2. Appelle les Etats Parties à adopter des lois, lorsque ces dernières n’existent pas, ou à réformer les lois existantes, afin de reconnaître et de garantir les obligations des industries extractives pour assurer le respect des droits prévus par la Charte africaine tout au long de leur processus d’exploitation, notamment, afin :
a. que les activités de prospection et d’exploitation soient menées dans le respect des termes convenus à l’issue des consultations à l’effet de garantir les droits et les intérêts des communautés-hôtes ;
b. qu’elles versent des réparations satisfaisantes aux communautés touchées en compensation de tous les dommages matériels et non-matériels subis et qu’elles nettoient et réhabilitent l’environnement en cas de dégradation de ce dernier ;
c. qu’elles assument leurs responsabilités civiles et pénales et paient des réparations pour les violations des droits de l’homme et des peuples et/ou les abus causés par leurs activités industrielles extractives ou par les activités de ceux qui agissent en leur nom ou qui participent ou incitent à de telles violations commises par des acteurs étatiques ou non-étatiques, notamment les compagnies privées de sécurité ;
d. qu’elles contribuent à la prise en charge des besoins de développement des communautés qui vivent dans leurs zones d’intervention, en particulier en apportant un soutien à l’emploi, à l’éducation, à la santé ainsi qu’aux projets de développement de l’agriculture et de l’élevage communautaires ; et
e. qu’elles fassent connaître l’identité de leurs actionnaires et de leurs partenaires locaux, déclarent l’intégralité des bénéfices qu’elles tirent de leurs opérations dans le pays-hôte et rendent publics tous les paiements faits au profit du gouvernement en vertu d’un contrat ou des lois en vigueur dans le pays.

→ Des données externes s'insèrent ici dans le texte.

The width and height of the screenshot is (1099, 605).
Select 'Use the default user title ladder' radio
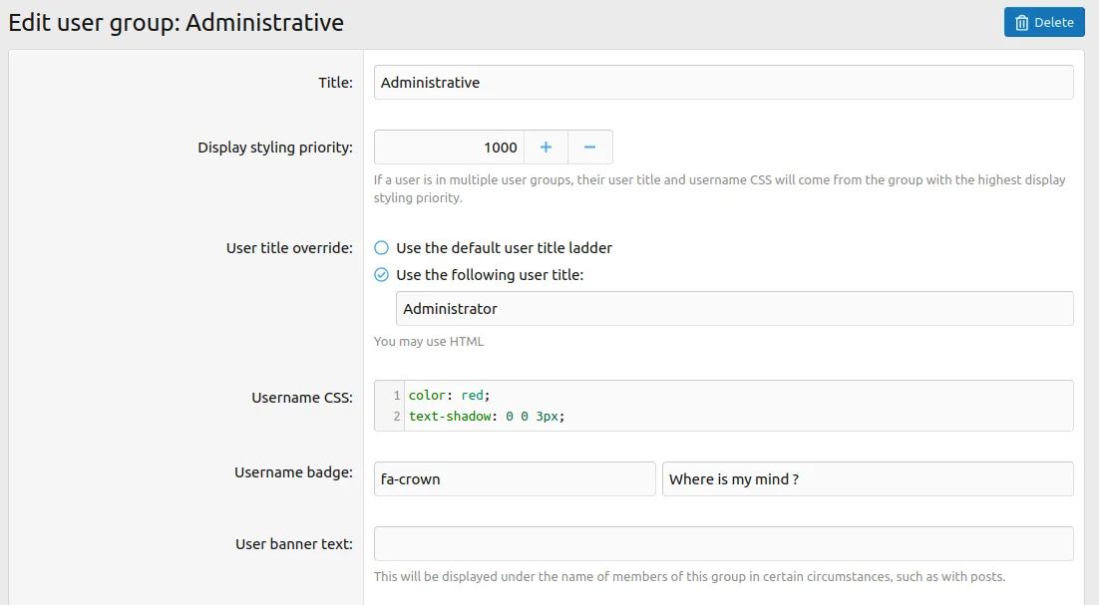(381, 248)
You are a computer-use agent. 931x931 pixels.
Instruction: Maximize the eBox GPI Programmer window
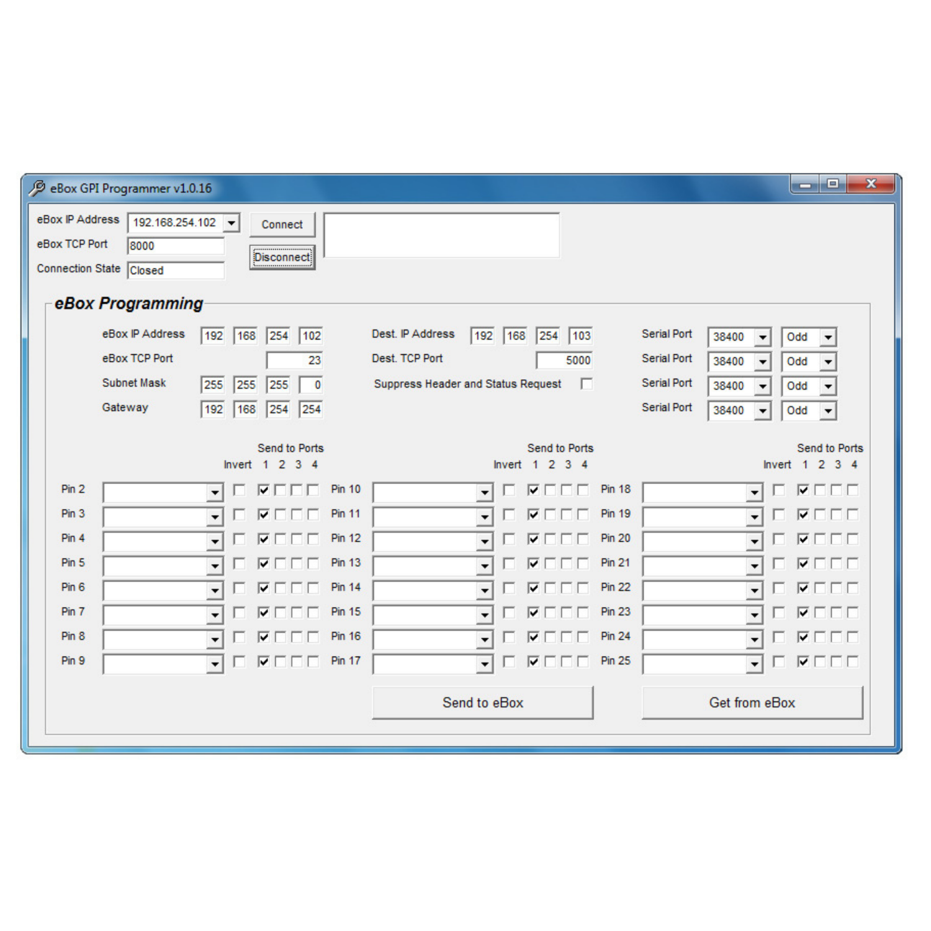tap(833, 184)
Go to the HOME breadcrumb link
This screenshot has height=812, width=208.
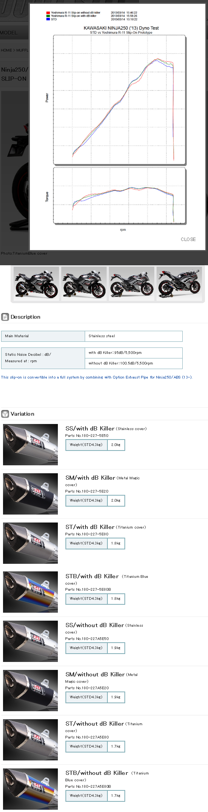tap(6, 50)
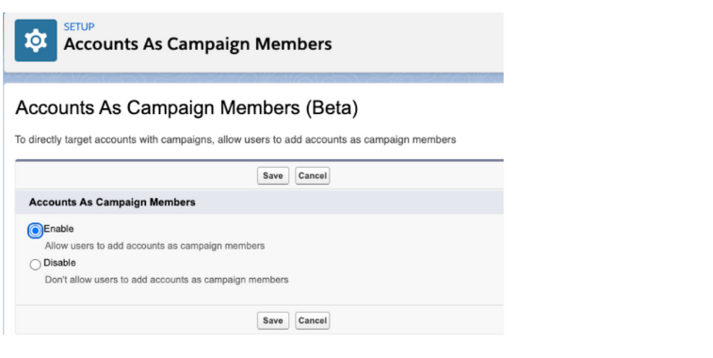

3. Exhorte les Etats Parties à adopter des lois et règlements pour faciliter, après la cessation des activités minières et dans le respect des lois et principes régionaux et internationaux, le passage des communautés concernées d’une situation de dépendance économique vis-à-vis des industries extractives au recours à d’autres moyens de subsistance ;
4. Appelle les Etats Parties à se conformer à ces exigences lorsqu’il existe une législation appropriée, notamment en mettant en place les mécanismes de plainte permettant la prise en charge de tous les cas de violation des droits garantis par la Charte africaine ;
5. Exhorte les Etats Partis à créer des mécanismes régionaux pour :
f. permettre aux Etats Parties de coopérer et d’échanger des bonnes pratiques afin de renforcer les capacités et concevoir le cadre institutionnel et juridique nécessaire grâce auquel les contrats miniers seront négociés au profit des individus, communautés locales et populations/communautés autochtones concernés et en consultation avec ces derniers ;
g. mettre en place les capacités nécessaires à l’obtention d’une valeur ajoutée et à la valorisation des ressources;
h. instituer un cadre régional de commercialisation permettant d’évaluer la valeur commerciale des ressources exportées à partir de leurs territoires ; et
i. lutter contre la fuite illicite des capitaux, un phénomène récurrent dans l’industrie extractive.